Vous avez dit, monsieur le ministre : « Ce n’est pas à la LMA de réécrire la LME. » Certes, vous avez raison, mais lorsqu’on constate que la législation n’est pas respectée, non pas parce qu’elle n’est pas bonne, mais parce qu’un rapport de force s’exerce au détriment des plus faibles, n’est-ce pas notre rôle d’apporter un correctif ?

C’est pourquoi il faut se féliciter des mesures nouvelles introduites par la commission. Elle a enrichi les missions des interprofessions. Elle a souhaité interdire la pratique du prix après vente et supprimé les 3R – rabais, ristournes, remises – toute l’année, même en dehors des périodes de crise, pour le secteur des fruits et légumes. Elle a renforcé les pouvoirs de l’Observatoire des prix et des marges.

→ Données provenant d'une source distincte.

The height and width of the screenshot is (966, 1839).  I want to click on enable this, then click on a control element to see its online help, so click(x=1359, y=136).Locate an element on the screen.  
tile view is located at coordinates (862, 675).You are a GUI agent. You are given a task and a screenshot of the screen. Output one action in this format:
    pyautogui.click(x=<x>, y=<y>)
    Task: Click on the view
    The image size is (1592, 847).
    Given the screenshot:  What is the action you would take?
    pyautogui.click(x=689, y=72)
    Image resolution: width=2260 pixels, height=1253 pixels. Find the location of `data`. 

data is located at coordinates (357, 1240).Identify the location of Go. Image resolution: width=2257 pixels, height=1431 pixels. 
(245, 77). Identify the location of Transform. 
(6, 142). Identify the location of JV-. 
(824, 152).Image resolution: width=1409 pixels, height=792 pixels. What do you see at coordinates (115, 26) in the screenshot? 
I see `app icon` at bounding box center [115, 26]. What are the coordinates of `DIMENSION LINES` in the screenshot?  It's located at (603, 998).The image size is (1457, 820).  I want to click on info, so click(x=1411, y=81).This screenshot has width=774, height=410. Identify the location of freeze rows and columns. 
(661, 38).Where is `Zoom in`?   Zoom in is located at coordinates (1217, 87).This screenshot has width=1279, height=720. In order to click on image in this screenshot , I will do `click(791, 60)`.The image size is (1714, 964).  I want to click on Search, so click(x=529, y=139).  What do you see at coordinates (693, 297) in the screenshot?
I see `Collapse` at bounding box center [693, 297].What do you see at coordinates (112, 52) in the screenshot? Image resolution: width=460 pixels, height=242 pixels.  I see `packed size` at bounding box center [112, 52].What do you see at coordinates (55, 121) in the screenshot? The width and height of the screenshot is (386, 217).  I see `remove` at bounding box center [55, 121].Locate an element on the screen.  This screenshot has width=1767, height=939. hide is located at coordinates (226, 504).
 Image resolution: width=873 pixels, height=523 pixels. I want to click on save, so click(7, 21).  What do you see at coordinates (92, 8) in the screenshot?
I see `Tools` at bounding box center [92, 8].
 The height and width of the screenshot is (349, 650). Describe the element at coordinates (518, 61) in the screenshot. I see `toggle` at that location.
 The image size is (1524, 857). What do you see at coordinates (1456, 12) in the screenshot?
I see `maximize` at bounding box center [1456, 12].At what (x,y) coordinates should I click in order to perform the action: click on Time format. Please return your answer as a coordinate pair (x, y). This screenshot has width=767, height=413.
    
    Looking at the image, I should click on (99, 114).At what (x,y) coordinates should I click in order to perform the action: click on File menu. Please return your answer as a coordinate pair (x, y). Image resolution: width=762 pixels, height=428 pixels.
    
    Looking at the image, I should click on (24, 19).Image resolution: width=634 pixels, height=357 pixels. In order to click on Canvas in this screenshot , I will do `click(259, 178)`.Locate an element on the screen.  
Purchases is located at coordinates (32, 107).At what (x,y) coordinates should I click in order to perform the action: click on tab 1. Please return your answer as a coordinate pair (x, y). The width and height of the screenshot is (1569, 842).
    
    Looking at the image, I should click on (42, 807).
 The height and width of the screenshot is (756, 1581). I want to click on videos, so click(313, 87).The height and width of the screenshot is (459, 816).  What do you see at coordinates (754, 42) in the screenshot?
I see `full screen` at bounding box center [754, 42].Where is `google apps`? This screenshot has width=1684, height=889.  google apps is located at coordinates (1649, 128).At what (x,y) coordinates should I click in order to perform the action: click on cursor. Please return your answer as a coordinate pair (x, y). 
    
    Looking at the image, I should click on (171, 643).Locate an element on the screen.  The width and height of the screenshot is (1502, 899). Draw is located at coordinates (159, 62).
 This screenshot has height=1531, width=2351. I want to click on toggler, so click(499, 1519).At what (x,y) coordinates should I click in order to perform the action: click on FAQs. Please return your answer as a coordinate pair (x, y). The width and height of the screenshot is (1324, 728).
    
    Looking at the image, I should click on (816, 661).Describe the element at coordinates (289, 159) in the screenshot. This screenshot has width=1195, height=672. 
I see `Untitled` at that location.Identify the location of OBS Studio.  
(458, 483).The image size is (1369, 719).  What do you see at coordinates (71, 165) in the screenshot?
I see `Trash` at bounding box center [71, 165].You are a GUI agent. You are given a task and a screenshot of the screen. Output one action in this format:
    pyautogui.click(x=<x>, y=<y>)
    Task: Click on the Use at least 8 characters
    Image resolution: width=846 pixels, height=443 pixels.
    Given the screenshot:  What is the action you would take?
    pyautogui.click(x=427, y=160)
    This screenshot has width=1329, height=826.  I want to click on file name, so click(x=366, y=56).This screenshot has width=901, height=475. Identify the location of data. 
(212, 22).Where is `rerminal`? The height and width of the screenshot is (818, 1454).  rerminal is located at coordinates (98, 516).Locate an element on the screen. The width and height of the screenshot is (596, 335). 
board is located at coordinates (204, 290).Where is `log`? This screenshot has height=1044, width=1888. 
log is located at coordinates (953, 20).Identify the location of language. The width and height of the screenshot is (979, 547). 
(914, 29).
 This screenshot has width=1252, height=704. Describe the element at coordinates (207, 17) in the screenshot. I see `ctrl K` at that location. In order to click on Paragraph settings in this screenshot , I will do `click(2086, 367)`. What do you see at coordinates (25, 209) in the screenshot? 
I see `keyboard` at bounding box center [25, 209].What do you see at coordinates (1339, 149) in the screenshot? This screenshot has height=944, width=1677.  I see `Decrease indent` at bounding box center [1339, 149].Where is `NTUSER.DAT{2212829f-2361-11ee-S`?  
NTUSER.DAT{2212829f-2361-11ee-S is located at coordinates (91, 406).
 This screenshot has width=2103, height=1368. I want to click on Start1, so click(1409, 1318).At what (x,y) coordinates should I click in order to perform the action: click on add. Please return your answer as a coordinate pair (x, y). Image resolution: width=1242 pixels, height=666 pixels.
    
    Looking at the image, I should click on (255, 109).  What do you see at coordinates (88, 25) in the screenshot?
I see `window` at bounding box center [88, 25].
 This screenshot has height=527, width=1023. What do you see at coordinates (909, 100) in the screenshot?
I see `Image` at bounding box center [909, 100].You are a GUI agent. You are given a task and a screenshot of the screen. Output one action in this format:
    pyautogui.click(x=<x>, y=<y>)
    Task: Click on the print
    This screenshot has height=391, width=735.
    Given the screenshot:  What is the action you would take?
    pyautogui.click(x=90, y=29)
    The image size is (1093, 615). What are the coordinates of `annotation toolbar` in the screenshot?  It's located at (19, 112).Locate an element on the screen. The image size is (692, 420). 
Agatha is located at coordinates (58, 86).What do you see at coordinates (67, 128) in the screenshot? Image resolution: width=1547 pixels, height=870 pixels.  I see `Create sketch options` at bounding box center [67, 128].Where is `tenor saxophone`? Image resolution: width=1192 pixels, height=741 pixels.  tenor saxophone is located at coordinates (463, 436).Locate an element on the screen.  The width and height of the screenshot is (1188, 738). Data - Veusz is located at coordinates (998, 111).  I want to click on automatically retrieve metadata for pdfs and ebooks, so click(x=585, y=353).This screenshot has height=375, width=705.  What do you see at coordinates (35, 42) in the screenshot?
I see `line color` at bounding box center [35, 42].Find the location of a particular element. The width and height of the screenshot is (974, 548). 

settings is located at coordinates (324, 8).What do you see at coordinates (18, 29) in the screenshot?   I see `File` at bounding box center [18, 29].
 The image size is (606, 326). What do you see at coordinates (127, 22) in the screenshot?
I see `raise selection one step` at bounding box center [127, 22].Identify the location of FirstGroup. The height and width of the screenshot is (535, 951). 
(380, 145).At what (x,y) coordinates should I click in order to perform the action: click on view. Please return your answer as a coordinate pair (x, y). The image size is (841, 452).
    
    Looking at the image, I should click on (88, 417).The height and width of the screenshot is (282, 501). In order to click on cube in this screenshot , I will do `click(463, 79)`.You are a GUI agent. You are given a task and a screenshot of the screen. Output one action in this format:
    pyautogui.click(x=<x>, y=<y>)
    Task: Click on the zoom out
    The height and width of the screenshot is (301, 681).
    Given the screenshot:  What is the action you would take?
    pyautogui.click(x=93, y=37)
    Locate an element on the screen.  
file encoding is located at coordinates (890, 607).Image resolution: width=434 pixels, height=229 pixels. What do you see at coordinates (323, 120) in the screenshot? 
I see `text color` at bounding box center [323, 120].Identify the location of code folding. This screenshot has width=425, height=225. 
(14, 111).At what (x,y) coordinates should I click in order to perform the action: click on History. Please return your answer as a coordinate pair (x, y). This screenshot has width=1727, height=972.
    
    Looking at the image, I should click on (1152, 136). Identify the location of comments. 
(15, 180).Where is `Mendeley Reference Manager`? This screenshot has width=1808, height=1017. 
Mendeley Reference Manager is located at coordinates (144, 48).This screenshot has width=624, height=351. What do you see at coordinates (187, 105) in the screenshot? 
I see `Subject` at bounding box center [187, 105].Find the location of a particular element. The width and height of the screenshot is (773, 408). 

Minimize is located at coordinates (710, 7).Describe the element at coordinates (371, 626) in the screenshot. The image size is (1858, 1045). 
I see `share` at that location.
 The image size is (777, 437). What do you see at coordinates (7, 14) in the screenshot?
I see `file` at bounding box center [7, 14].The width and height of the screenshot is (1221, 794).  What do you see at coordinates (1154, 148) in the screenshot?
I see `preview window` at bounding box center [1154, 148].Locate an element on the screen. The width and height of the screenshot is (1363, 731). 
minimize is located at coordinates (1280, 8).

Enfin, on ne peut que se réjouir de l’initiative du Président de la République, qui a tenu hier une réunion avec les représentants des agriculteurs, de l’industrie agroalimentaire, de la distribution, réunion portant sur les relations commerciales, au terme de laquelle ont été signés des accords de modération des marges dans le secteur des fruits et légumes.

Certes, ces accords pourraient aller plus loin, ne pas se cantonner au cas de crise, mais c’est néanmoins une grande avancée pour les producteurs.

Enfin, je voudrais terminer par une réflexion plus qu’une question, liée à l’alimentation. Des chiffres ont été récemment publiés concernant la consommation de la nourriture. L’un d’eux est à mon sens effrayant : 40 % de la nourriture produite ne serait pas consommée, c’est-à-dire que 40 % de la nourriture disponible à la consommation dans notre pays, ou plus largement en Europe, serait ainsi jetée !

Monsieur le ministre, je n’attends pas de réponse ; je sais que nous sommes tous concernés, et je crois que nous ne pouvons ni rester indifférents à ce constat, ni faire l’impasse sur ce sujet qui doit d’urgence alimenter nos réflexions.